Kara Babcock

I read, write, code, and knit.

A look back at NaNoWriMo

Note: This post was written before I realized I was trans and/or before I came out online. As such, I might refer to myself as a man or use my deadname. Please read my name policy to understand how you should refer to me.

I meant to post this earlier, but somewhere along the way I forgot about it. Anyway.

At the end of October, the part of me that is absolutely, certifiably insane decided that I would be doing NaNoWriMo this November. This was two days before the start. I had no outline, only the inklings of a story idea, and I knew November was going to be busy in terms of both school and work.

"Oh, it'll be fine," Certifiably Insane Ben said to Rational Cautious Ben.

"This will all end in tears," Rational Cautious Ben replied, then booked tickets for a far away island.

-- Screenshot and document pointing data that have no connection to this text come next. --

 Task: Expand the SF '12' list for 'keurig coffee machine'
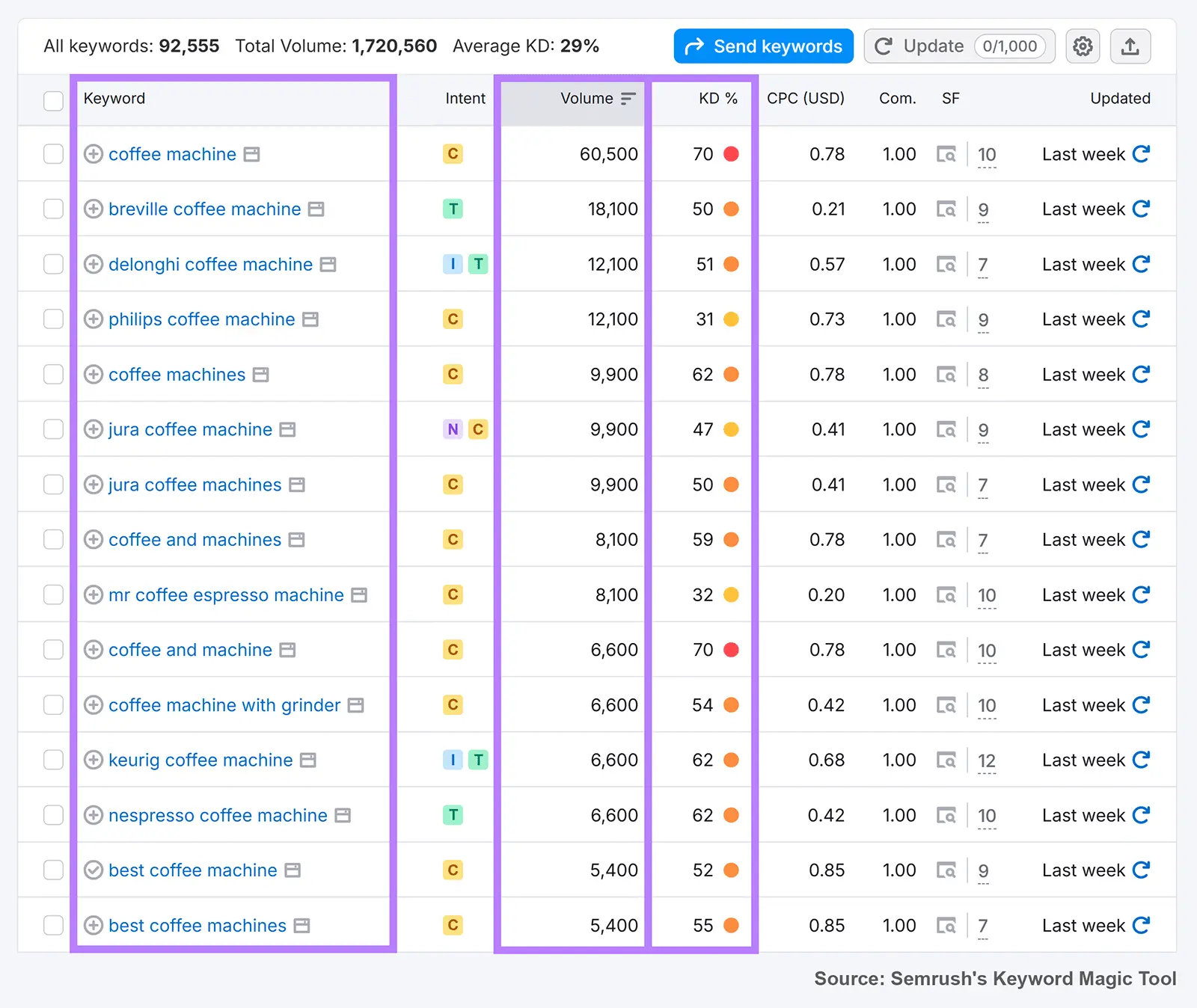coord(987,760)
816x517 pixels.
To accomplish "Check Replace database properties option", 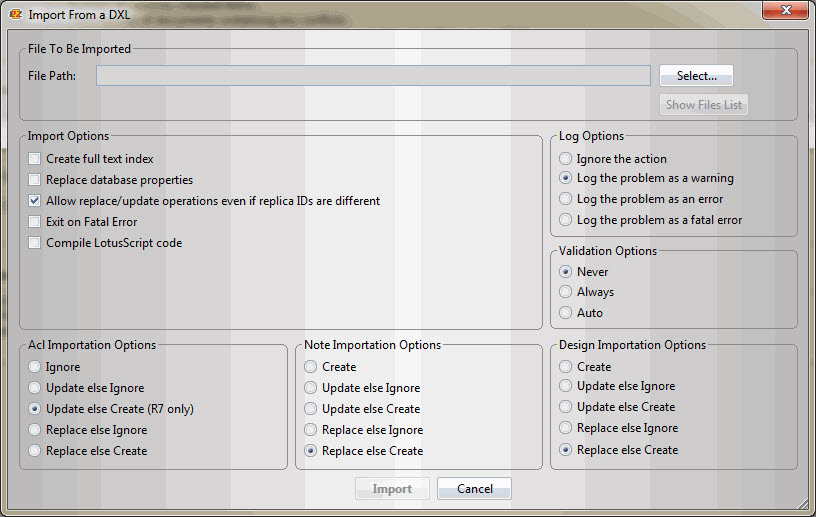I will pyautogui.click(x=35, y=180).
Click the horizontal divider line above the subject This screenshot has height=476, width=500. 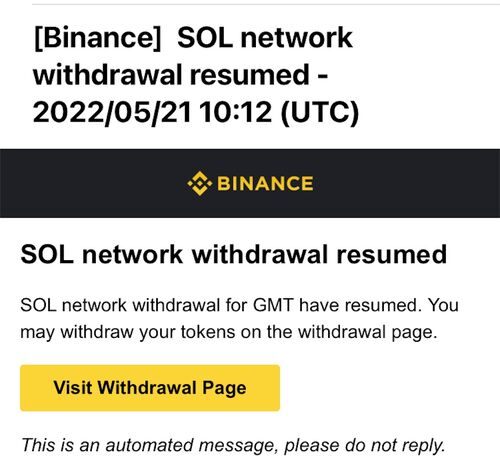pyautogui.click(x=266, y=5)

Well Rational Cautious Ben returned at the beginning of December to take a look at what Certifiably Insane Ben wrote in November. Suffice it to say I didn't reach the goal of 50,000 words. I reached 27,145 words on November 19 and it stayed that way for the rest of the month. Now, I know that it isn't about achieving the 50,000 mark (although that's nice). I know that it's about actually starting to write, actually doing something instead of just saying I'll start to write. So in that respect, I accomplished something.

Prior to this year I've eschewed NaNoWriMo, mostly to avoid this sort of disappointment. Time management has always been a personal demon--not so much procrastination as a pathological avoidance of any sort of completion. I'm sure most will agree: it's easy to start new projects, but the trick is to finish them. I've managed it once or twice, and the results were usually mediocre enough that the very achievement of finishing was better than the final product.

It's clear that two days before NaNoWriMo began wasn't the most practical time to make the decision to participate. I don't write with a firm outline, but I always have a well-formed idea of how the beginning, middle, and especially the end. This time I came up with a plot synopsis in two days, and the end was . . . well, it just happened to be the end. It wasn't the end that grows organically in my head over the course of several weeks as I meditate on my latest, greatest plot obsession.

I've had a taste of how the other side lives now, and I don't think I'll be doing NaNoWriMo next year. November just isn't a good month in which to try and knock out 50,000 consecutive words. All the more power to those of my friends who managed to achieve or exceed their goal! Congratulations! As for me, I'm going to put aside the project I worked on in November and spend December trying to come up with a more fully-realized idea. And reading lots more books.